Marcus F. Cunliffe, 68, a professor of American history at George Washington University who was a noted author and witty and incisive commentator on this country's history and literature, died Sept. 2 at George Washington University Hospital. He had leukemia.
Mr. Cunliffe, a resident of Washington, had served on the George Washington University faculty since 1980.
He was the author of books that included both the popular and penetrating biography "George Washington: Man and Monument," published in 1958, and "The Literature of the United States," published in 1954 by Penguin books in Britain.
In 1954, Mr. Cunliffe was a young, relatively unknown lecturer in American studies at Manchester University in England. The book became a standard text on the subject and received glowing reviews in Britain's most prestigious journals.
The book was the beginning of his enviable reputation as a writer, teacher, and something of a father of interdisciplinary American studies in his native Britain.
His writing and research resulted in books that were both scholarly and written with a rare and elegant style. His interests ranged intellectual horizons and his works were not contained by the narrow boundaries of academic disciplines.
In addition to his research, he also maintained a lively interest in the work and lives of former students and colleagues. Some colleagues remember him shunning administrative duties, office politics and academic bookkeeping chores. He once claimed in a "Who's Who" entry that his "recreations" included "the pursuit of happiness" and "filling in questionnaires."

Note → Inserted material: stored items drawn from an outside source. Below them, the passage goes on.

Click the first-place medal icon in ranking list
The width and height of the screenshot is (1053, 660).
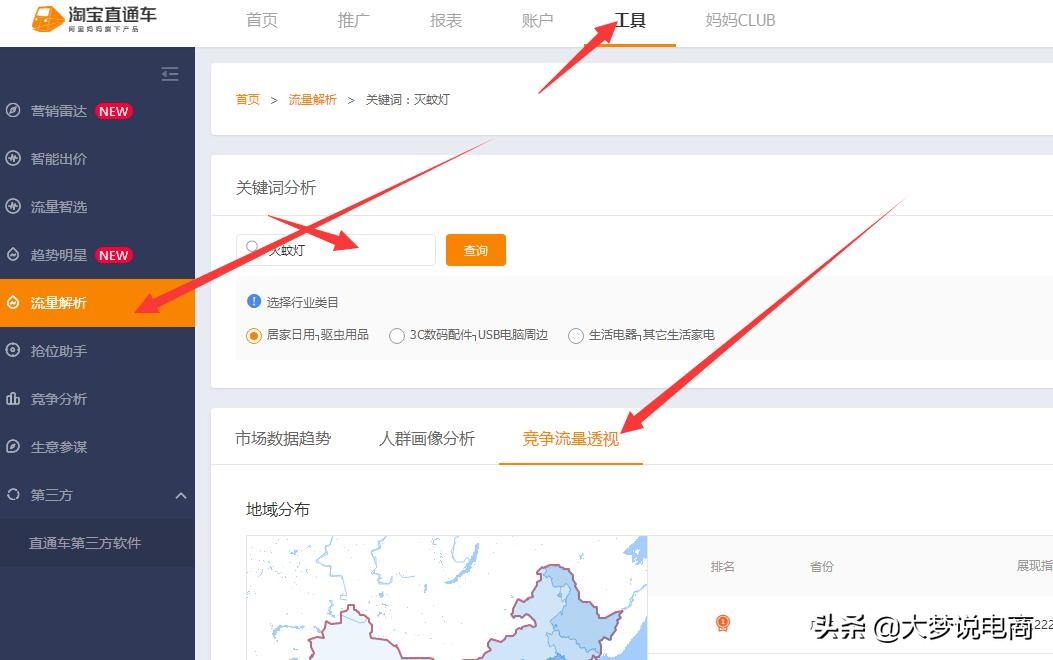722,623
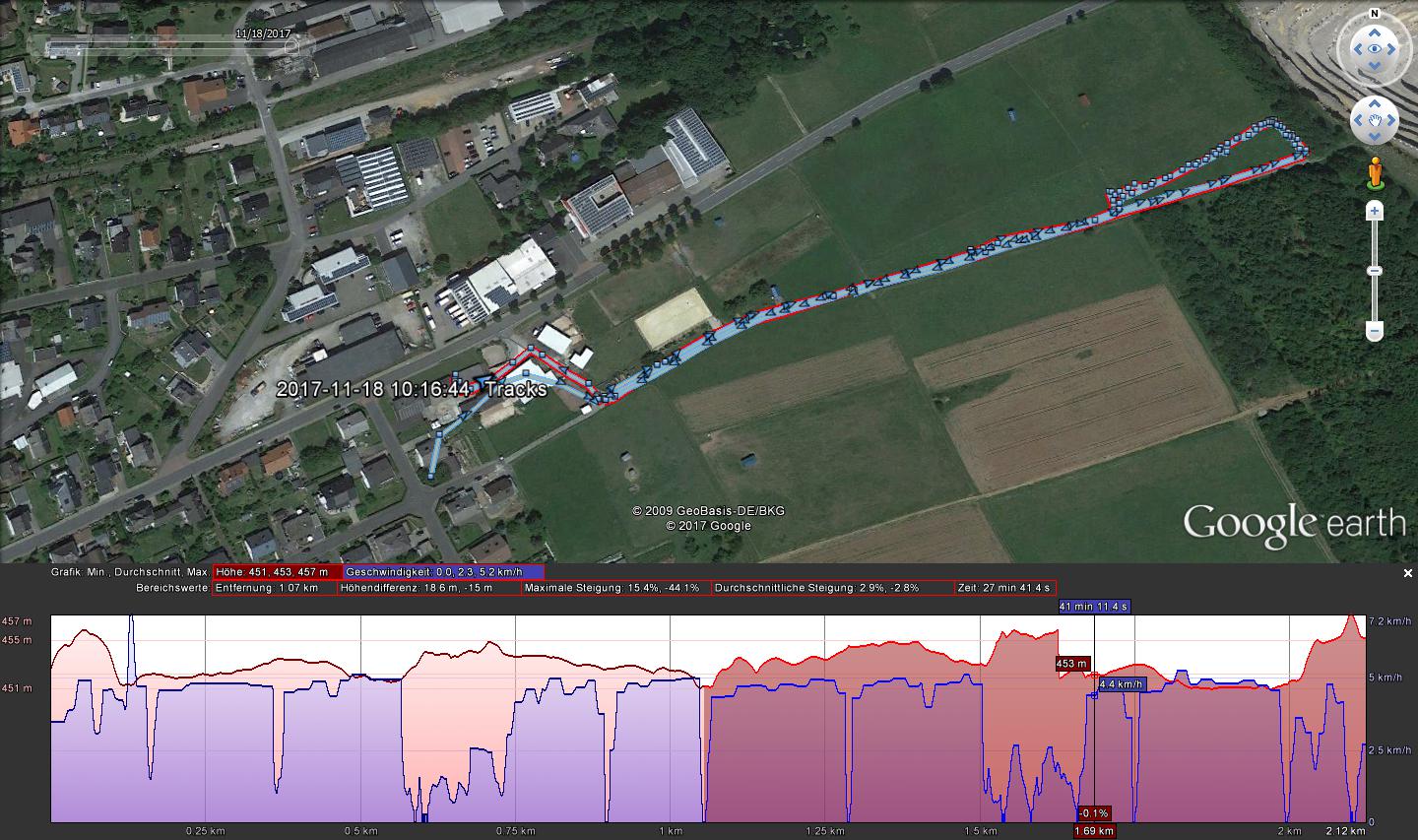
Task: Click the move hand joystick center
Action: point(1374,121)
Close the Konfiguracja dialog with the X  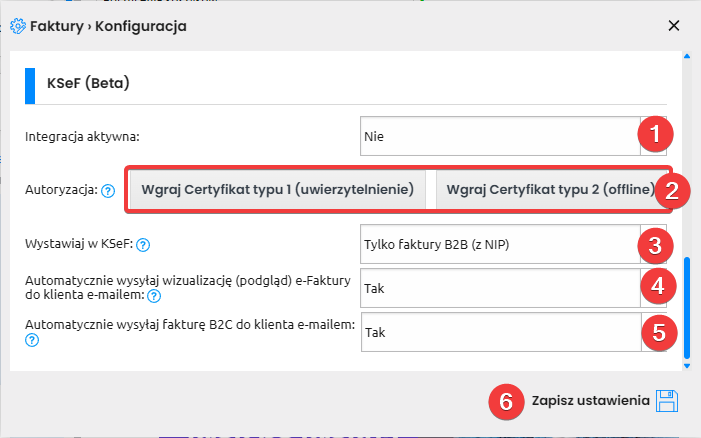click(x=673, y=25)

He wrote on the American presidency and slavery, and books for children. His 1968 book "Soldiers and Civilians: The Martial Spirit in America, 1775-1865" examined our society and military. He also was co-editor of "Pastmasters: Some Essays on American Historians," published by Harper in 1969. In additon to his books and scholarly works, he contributed to such publications as The Washington Post's Book World.
It may have been the mythical, historical and historic figure of George Washington that most intrigued him. In addition to his noted one-volume study, he was co-author of a juvenile work about the country's first president. In 1962, he edited for Harvard University Press a new edition of the classic "Life of Washington" by M.L. Weems.
In a 1981 interview with The Post, he spoke of how elusive Washington could be as a historical figure, pointing out that while the speeches and writings of Jefferson and Lincoln have become something of a sacred text to Americans, Washington is more important as a symbol. He also pointed out that this city's famed monuments to Lincoln and Jefferson contain lifelike statues of the presidents, but Washington's monument is an abstract representation.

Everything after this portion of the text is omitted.